It Goes Both Ways

This week Charlie and I have been talking about cows. Riveting, no? I assume this is why you're reading this blog--for the incredible discourse on bovine populations. Anyway, our usual cognitive program was overwhelming me a little (it's possible everything overwhelms me this time of year), so I took a page from the Letter of the Week Curriculum and took a few basic things and just talked about them several times over the course of the week. I actually only did half the Letter of the Week curriculum because between therapy and therapy and you know, therapy there never seems to be enough time in the week for normal toddler stuff. Some days I would be willing to swear that it's the freakin' schedule that keeps the special kids behind. No time to talk about farms today! You've got stretching to do!
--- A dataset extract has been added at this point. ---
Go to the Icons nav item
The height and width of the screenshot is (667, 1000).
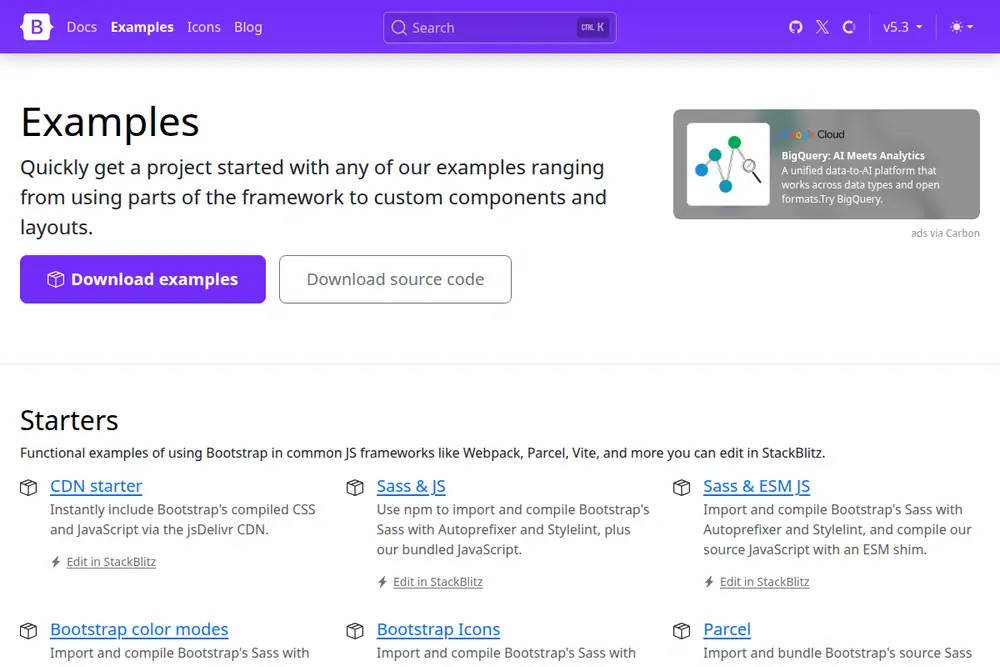203,27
So this week we talked about cows and the letter A. There were some not-very-successful books from the library (Dear Lord, why does my child hate books so much?), puzzles, pictures, a video I checked out from the library and then decided I was kidding myself, and even some multi-sensory flash cards. I actually feel pretty good about the whole thing--I definitely think some of what I said sunk in. There was at least a glimmer of recognition when I said "a calf is a baby cow" for like the eighth time. Now, at the very least, I can tell St. Peter that I taught my kid about cows. . . that's an automatic in, right?





The teaching thing goes two ways though and I was reminded of that again this week. I was trading e-mails with another ABR mother who was feeling down and out. She's eliminated some of her daughter's spasticity, but with that, her daughter has also lost the ability to stand. Make no mistake, it's progress, but progress can be tough when it means losing something in another area.
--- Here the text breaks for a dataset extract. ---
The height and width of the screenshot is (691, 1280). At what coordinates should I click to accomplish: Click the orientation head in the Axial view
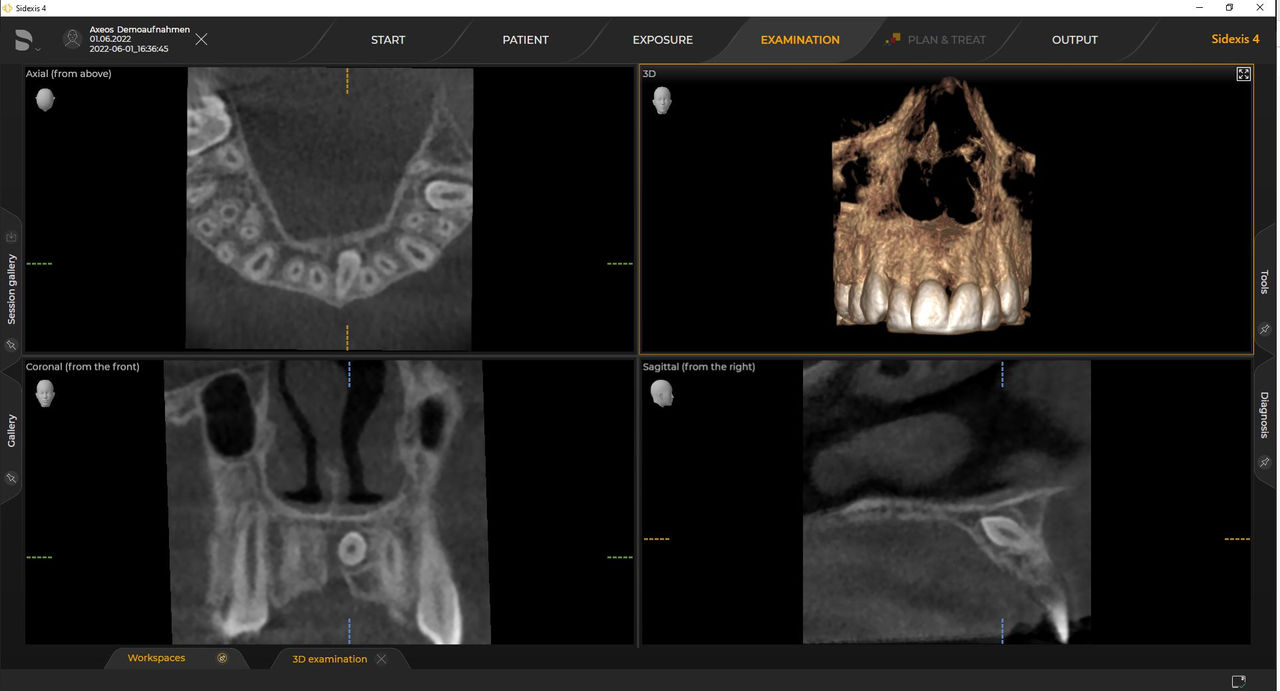click(x=45, y=99)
If there's anything that Charlie's taught me, though, it's that progress is rarely linear. Maybe you knew a girl in high school who was both tall and blonde and a cheerleader and the Homecoming Queen, but for most of us, I think it's a little less cut and dry. Some of us have frizzy brown hair aren't really coordinated enough for any sort of group dance other than the line variety (this is completely hypothetical, right?) Life is series of starts and stops--a victory lap followed quickly by a skinned knee. A touchdown and a sack all in the same quarter.



Charlie "loses" skills all the time. I think we went three straight months where he wouldn't stand for a second. Now he's back and better than ever. He used to clap on command, but don't expect him to do that these days--he is so OVER clapping. He will give you five, though. Five is still cool (this week). As he works on one set of skills, another set is pushed to the side and while I know it's common, it can still be tough to take.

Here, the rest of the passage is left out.